● What is expected
Reproduce, exactly and in full, only the lines below from the one containing "The image size is (1389, 868)." through the one containing "Given: Toggle point numbering 123 icon".

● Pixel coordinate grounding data
= = = = = = =

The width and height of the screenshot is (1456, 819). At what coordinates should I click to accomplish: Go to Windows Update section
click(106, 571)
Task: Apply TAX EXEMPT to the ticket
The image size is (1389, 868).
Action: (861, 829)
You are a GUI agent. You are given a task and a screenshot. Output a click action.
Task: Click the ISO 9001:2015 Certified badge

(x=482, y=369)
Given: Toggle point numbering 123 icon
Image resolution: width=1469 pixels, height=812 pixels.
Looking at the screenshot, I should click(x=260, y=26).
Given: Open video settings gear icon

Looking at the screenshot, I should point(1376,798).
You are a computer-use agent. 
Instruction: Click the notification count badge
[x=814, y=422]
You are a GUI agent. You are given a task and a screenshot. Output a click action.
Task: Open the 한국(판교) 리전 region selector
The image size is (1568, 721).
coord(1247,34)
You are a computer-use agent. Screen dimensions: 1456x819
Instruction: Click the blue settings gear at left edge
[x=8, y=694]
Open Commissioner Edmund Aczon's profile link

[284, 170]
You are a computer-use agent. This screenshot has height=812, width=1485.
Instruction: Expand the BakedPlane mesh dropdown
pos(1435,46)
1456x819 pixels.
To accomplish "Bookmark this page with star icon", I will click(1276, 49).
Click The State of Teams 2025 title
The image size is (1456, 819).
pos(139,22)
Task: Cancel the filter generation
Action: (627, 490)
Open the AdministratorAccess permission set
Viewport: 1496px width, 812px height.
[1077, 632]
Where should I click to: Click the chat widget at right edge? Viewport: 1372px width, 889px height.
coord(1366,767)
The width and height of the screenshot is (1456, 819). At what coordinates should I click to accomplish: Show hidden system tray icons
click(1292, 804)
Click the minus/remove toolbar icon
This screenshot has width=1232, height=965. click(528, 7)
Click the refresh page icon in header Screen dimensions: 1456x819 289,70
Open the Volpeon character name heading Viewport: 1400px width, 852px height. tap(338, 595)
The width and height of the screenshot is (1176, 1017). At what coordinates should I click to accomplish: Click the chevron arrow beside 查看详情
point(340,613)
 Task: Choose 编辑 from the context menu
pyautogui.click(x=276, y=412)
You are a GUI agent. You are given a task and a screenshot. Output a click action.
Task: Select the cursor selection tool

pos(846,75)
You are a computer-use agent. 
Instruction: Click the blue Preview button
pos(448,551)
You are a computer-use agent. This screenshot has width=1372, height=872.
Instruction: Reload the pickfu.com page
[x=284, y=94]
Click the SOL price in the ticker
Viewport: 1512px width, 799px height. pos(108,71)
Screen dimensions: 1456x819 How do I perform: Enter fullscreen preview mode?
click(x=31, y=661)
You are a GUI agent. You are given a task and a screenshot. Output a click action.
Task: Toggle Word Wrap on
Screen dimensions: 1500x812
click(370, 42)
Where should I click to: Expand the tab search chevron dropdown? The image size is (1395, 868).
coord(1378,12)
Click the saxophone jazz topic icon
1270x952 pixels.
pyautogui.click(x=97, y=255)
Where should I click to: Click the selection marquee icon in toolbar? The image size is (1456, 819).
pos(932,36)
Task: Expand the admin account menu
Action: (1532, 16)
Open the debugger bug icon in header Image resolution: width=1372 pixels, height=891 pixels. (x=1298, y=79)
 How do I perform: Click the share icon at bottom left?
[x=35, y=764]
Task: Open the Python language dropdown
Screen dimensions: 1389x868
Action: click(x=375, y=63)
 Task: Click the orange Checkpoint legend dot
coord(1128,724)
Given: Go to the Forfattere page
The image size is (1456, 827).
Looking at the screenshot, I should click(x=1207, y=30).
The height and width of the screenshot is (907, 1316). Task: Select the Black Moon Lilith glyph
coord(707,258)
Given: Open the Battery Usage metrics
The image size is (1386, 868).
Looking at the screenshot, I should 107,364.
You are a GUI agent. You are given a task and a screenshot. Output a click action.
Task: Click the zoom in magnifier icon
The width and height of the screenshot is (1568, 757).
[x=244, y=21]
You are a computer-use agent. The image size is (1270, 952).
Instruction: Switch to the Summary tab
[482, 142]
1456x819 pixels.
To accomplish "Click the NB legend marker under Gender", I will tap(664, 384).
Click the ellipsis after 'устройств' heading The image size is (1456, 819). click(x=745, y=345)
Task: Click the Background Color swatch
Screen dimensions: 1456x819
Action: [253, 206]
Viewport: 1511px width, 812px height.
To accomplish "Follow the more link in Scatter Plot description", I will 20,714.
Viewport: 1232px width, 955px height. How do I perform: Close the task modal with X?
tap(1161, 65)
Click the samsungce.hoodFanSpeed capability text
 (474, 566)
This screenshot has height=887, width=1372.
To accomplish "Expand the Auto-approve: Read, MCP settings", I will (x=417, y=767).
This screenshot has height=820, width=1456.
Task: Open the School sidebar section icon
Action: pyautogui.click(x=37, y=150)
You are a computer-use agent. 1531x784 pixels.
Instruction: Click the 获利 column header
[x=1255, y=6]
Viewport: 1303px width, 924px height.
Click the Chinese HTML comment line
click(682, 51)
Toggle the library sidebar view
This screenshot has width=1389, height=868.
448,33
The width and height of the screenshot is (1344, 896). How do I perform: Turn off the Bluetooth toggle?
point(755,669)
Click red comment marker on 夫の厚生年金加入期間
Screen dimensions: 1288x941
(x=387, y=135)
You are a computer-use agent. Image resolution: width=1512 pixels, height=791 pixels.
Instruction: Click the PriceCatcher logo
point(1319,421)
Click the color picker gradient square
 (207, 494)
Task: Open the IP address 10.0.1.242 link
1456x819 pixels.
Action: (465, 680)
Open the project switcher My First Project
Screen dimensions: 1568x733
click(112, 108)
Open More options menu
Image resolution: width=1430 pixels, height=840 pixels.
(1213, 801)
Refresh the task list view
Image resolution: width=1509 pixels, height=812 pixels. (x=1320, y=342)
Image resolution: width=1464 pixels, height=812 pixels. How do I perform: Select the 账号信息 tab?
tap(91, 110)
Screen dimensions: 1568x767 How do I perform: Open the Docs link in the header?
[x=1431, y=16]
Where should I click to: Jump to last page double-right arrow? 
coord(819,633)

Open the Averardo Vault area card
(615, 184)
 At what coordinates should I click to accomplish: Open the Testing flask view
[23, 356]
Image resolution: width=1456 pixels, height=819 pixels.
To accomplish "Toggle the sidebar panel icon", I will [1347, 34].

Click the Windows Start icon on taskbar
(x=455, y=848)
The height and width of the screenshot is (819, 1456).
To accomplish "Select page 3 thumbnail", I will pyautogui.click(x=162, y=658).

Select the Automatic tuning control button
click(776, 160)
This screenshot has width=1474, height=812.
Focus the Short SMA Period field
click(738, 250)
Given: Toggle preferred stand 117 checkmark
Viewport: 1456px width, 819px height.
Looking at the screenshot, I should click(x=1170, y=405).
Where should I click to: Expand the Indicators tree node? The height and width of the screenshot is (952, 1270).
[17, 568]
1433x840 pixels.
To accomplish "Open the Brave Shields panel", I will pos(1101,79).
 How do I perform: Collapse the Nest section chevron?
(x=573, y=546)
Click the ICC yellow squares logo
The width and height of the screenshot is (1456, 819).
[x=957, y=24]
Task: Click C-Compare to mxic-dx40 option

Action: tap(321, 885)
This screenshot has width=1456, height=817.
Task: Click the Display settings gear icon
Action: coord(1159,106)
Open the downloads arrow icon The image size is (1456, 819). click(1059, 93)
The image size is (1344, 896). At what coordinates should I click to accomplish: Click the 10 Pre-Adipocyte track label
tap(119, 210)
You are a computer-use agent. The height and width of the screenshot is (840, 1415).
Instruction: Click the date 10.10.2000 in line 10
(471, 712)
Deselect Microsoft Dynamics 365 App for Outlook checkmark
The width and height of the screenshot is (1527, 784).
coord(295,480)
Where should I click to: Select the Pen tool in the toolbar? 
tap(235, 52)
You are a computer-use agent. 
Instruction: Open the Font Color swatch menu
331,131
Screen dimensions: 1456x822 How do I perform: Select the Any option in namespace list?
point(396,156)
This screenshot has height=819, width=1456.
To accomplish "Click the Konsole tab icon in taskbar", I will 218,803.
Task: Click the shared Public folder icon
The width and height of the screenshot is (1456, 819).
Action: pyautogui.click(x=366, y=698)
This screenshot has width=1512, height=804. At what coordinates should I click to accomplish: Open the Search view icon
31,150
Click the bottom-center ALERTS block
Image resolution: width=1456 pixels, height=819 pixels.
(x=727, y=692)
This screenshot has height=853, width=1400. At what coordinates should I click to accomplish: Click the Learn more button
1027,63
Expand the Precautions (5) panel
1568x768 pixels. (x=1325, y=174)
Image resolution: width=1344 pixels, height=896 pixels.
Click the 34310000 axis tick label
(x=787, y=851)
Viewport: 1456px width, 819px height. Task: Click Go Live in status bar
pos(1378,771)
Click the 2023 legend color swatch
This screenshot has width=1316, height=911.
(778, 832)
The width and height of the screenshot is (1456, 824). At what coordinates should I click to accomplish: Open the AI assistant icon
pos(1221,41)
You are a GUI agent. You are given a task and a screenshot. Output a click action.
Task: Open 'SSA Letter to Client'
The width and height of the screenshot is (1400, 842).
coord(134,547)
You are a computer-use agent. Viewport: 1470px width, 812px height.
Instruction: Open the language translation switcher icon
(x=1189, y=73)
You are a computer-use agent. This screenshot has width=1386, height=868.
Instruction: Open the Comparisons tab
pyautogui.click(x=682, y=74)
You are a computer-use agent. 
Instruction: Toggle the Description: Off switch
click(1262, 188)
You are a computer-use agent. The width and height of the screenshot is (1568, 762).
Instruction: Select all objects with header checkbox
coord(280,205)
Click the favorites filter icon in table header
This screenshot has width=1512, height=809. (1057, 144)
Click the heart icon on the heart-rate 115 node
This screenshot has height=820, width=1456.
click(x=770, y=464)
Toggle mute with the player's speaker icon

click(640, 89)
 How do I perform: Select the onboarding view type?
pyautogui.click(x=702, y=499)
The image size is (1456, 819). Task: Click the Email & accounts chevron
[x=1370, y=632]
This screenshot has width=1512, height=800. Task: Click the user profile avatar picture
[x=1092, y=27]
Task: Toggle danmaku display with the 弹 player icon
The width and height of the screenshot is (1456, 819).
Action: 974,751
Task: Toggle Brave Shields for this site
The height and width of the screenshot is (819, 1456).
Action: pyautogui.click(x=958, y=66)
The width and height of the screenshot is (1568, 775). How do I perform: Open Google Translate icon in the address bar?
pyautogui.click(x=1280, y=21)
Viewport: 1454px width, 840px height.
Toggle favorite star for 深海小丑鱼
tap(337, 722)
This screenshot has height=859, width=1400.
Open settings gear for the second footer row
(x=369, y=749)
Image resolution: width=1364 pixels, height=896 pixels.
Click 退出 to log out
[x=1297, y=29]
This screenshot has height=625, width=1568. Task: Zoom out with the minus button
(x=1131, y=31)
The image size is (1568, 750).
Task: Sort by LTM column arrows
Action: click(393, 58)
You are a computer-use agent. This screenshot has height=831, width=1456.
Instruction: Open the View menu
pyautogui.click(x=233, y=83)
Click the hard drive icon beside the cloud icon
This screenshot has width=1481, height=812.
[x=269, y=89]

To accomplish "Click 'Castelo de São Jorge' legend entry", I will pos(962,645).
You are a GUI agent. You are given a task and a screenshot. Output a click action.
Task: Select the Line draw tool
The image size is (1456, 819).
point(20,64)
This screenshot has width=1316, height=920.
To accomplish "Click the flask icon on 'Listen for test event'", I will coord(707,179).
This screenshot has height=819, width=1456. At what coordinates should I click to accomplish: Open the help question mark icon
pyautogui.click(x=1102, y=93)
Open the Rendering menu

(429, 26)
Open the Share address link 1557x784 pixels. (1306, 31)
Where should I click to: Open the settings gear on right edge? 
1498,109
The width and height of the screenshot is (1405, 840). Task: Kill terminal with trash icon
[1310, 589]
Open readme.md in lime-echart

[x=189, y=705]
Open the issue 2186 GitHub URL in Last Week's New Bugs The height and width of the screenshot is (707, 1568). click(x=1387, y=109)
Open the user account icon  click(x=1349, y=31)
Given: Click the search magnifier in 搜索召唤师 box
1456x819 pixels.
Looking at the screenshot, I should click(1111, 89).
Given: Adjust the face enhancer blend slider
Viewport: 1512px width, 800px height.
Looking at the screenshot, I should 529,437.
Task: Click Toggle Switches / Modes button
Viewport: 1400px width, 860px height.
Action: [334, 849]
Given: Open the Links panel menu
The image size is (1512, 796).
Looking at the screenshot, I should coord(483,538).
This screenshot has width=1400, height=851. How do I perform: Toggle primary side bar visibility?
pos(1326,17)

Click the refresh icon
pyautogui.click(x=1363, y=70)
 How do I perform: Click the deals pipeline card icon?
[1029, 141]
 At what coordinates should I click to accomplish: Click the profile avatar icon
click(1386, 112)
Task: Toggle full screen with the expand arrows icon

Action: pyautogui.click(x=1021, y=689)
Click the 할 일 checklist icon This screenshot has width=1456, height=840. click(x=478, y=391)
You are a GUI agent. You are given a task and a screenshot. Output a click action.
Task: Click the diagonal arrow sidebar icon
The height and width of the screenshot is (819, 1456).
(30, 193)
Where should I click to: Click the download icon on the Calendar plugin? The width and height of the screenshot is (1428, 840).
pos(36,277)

= = = = = = =

● Exercise result
The image size is (1389, 868).
Action: (861, 829)
You are a GUI agent. You are given a task and a screenshot. Output a click action.
Task: Click the ISO 9001:2015 Certified badge

(x=482, y=369)
Given: Toggle point numbering 123 icon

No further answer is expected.